Female rats were bilaterally injected with 3 micrograms of 6-hydroxydopamine (6-OHDA) dissolved in 0.2 microliter saline, via a glass micropipet stereotaxically implanted into the ventral noradrenergic-ascending bundle (VNAB). This bundle conveys most of the catecholaminergic innervation to the paraventricular nuclei and originates from the locus coeruleus and from two medullary groups of neurons (A1 and A2). Two weeks after injection, and 1 wk after the subsequent implantation of an arterial cannula, serial blood samples were taken from each rat over a 36-h period for assay of basal secretion patterns of ACTH and corticosterone (C) by radioimmunoassay and radiocompetition, respectively. Other blood samples were collected at short intervals over a 2-h period to explore the stress-ether responses of both hormones. Effects of 6-OHDA injections on catecholaminergic innervation were attested by the striking decrease in the histofluorescence of hypothalamic catecholamines and by the 86% drop in the hypothalamic noradrenaline concentrations measured by high-performance liquid chromatography at constant dopamine titers.
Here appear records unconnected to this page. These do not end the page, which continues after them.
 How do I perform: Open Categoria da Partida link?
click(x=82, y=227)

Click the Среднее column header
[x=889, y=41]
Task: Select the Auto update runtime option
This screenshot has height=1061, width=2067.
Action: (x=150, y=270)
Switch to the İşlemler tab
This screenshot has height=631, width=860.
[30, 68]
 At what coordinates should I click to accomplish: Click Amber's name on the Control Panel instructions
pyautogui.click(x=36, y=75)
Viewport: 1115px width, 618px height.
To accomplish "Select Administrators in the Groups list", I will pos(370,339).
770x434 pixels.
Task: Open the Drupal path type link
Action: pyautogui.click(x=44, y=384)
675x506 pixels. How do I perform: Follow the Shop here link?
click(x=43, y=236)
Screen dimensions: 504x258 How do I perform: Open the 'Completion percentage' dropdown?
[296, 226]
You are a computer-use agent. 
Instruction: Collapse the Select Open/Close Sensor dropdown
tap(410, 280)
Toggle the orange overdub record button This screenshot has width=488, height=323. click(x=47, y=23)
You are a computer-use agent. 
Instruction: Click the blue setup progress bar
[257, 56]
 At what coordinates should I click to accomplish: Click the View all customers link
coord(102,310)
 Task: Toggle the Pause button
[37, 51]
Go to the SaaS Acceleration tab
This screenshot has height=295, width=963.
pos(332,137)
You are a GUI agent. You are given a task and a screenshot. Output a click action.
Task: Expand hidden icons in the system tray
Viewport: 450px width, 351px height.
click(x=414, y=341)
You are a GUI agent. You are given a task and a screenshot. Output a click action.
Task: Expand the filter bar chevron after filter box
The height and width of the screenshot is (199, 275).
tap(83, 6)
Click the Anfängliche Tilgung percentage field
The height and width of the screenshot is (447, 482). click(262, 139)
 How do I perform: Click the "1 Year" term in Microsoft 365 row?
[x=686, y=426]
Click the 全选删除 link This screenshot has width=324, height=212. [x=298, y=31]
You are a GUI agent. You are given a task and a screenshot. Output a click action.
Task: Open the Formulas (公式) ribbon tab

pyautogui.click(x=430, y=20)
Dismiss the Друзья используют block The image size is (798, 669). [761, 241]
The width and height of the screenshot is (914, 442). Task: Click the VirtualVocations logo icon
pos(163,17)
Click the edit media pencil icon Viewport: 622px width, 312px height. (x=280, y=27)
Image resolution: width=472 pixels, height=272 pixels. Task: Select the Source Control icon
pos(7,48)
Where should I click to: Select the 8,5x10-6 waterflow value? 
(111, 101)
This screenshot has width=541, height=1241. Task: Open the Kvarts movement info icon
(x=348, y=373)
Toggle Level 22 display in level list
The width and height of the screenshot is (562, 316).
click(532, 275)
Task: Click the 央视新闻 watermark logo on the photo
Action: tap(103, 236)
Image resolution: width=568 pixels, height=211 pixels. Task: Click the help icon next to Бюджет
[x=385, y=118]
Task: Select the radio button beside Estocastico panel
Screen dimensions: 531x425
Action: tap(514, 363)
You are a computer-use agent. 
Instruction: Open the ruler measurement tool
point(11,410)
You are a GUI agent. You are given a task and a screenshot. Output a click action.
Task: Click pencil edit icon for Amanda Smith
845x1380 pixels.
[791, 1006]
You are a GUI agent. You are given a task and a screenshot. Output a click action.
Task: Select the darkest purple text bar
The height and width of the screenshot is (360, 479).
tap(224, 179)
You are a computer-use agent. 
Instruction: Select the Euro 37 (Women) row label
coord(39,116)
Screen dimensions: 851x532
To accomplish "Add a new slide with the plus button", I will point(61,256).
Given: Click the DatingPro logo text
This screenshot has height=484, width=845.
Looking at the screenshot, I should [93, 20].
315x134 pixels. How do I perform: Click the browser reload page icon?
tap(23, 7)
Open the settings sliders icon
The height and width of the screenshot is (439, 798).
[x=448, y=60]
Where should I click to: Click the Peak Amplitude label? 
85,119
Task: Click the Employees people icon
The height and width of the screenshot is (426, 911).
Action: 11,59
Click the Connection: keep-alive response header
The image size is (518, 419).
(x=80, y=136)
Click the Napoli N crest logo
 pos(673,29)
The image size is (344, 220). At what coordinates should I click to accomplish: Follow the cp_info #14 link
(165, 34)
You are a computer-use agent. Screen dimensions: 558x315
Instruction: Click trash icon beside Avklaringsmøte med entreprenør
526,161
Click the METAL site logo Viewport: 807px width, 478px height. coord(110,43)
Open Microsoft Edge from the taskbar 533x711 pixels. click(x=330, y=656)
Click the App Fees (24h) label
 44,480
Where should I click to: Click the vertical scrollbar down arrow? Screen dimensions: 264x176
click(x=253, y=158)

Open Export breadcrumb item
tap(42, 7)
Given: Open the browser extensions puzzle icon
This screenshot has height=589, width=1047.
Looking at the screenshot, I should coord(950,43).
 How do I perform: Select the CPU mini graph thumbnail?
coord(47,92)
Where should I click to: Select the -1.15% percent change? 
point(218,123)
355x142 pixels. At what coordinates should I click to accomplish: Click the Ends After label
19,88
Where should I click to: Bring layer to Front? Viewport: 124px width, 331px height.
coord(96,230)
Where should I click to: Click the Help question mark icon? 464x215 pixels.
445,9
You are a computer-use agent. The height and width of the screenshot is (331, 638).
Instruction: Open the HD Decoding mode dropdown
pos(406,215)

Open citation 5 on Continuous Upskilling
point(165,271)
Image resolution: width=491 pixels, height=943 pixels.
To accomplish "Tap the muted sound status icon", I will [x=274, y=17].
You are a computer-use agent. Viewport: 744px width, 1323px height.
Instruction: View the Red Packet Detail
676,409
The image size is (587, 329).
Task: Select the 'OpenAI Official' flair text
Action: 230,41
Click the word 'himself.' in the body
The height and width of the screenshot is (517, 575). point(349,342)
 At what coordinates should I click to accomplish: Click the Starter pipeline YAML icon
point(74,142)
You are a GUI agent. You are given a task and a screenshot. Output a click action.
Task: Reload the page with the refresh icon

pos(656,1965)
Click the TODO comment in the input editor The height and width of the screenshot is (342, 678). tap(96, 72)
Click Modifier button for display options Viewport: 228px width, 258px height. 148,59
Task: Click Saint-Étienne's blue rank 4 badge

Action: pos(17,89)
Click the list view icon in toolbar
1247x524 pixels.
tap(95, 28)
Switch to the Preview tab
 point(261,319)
Compared with control, sham-lesioned rats, pharmacological destruction of the VNAB by 6-OHDA led to 1) obliteration of the circadian patterns for ACTH and C and the emergence in their place of ultradian fluctuations of reduced amplitude above base-line levels and 2) 80% inhibition of the ACTH stress response which correlated with a short-lived, depressed C response. These results are discussed within the framework of the controversial literature on the mechanisms by which catecholamines may control corticotropic function.